Taking the `LOG(x) / LOG(2)` of this result gives us the index of the `x`‘s lowest bit. And since one, and only one, bit is set to 1 in the result, the result is always a power of 2 and we do not need to use the `FLOOR()` function. So:

`lowbit = LOG(x & -x) / LOG(2)`

Handling negative numbers:

The last item to explain is why, when dealing with possible negative numbers, the formula for the `highbit` changes from

`highbit = FLOOR(LOG(x) / LOG(2))`

to

`highbit = FLOOR(LOG(x & (2 ^ bits - 1)) / LOG(2))`

This is because we cannot take the `LOG()` of a negative number: the result is an imaginary number. So we have to engage in a little skullduggery.

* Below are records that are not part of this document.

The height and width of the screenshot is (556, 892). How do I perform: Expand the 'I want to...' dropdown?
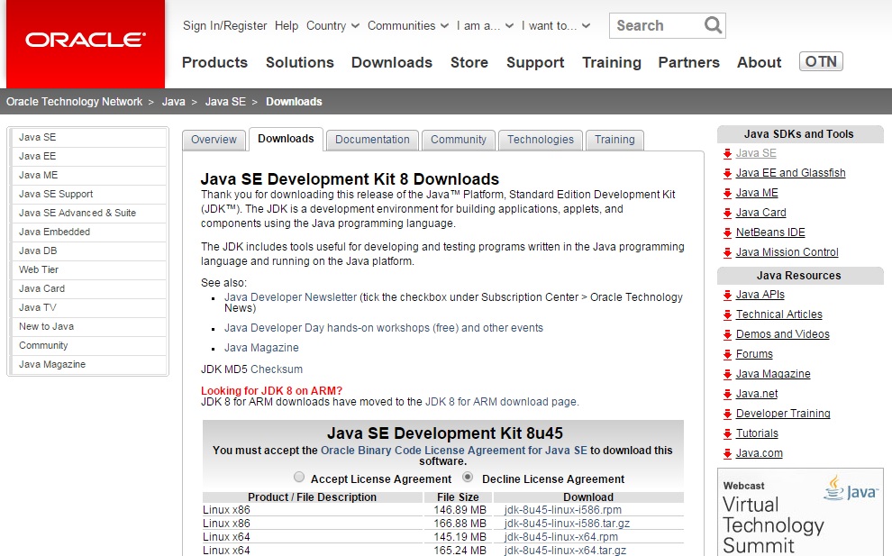pos(556,26)
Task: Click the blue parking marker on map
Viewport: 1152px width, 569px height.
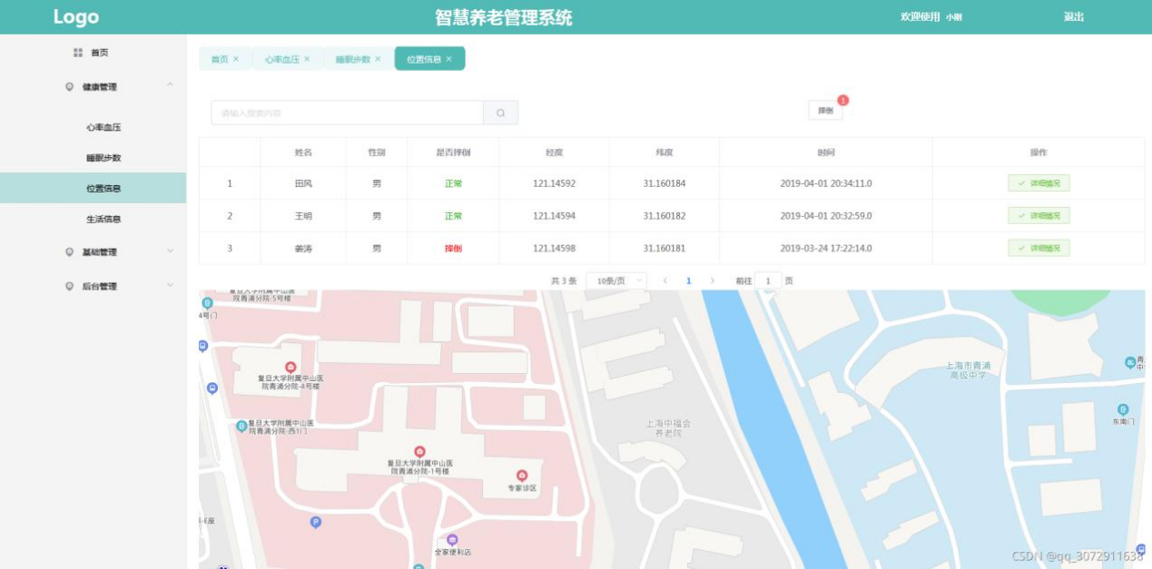Action: tap(316, 522)

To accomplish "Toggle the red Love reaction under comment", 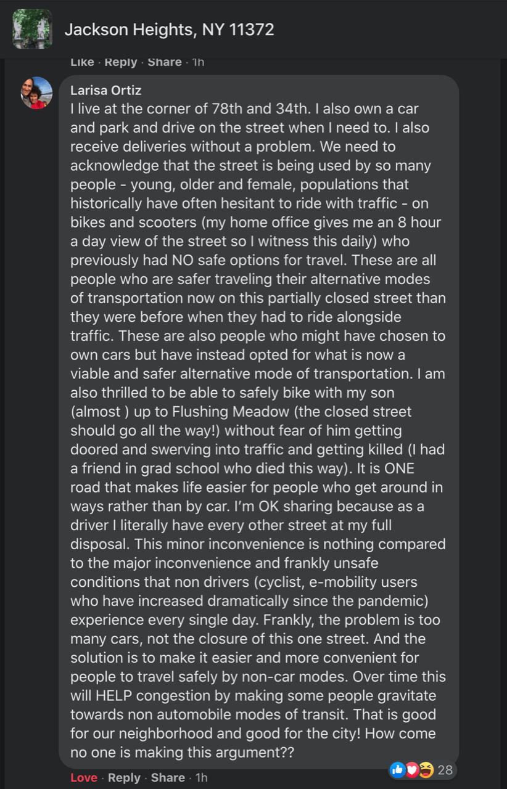I will (83, 778).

Negative numbers (as we saw above) are stored as two’s complements of the corresponding positive number. As a result of this, all positive numbers begin with 0 in the leftmost bit and all negative numbers have 1 there. In other words, the leftmost bit is just a sign bit and not actually part of the number. It should be ignored when determining the highest order bit for either positive or negative values.

To do this we create a mask: `2(number of bits) - 1`. This will give us a value equal to 1 in every bit except the leftmost one. When we `AND` this value with `x`, we effectively eliminate the leftmost bit.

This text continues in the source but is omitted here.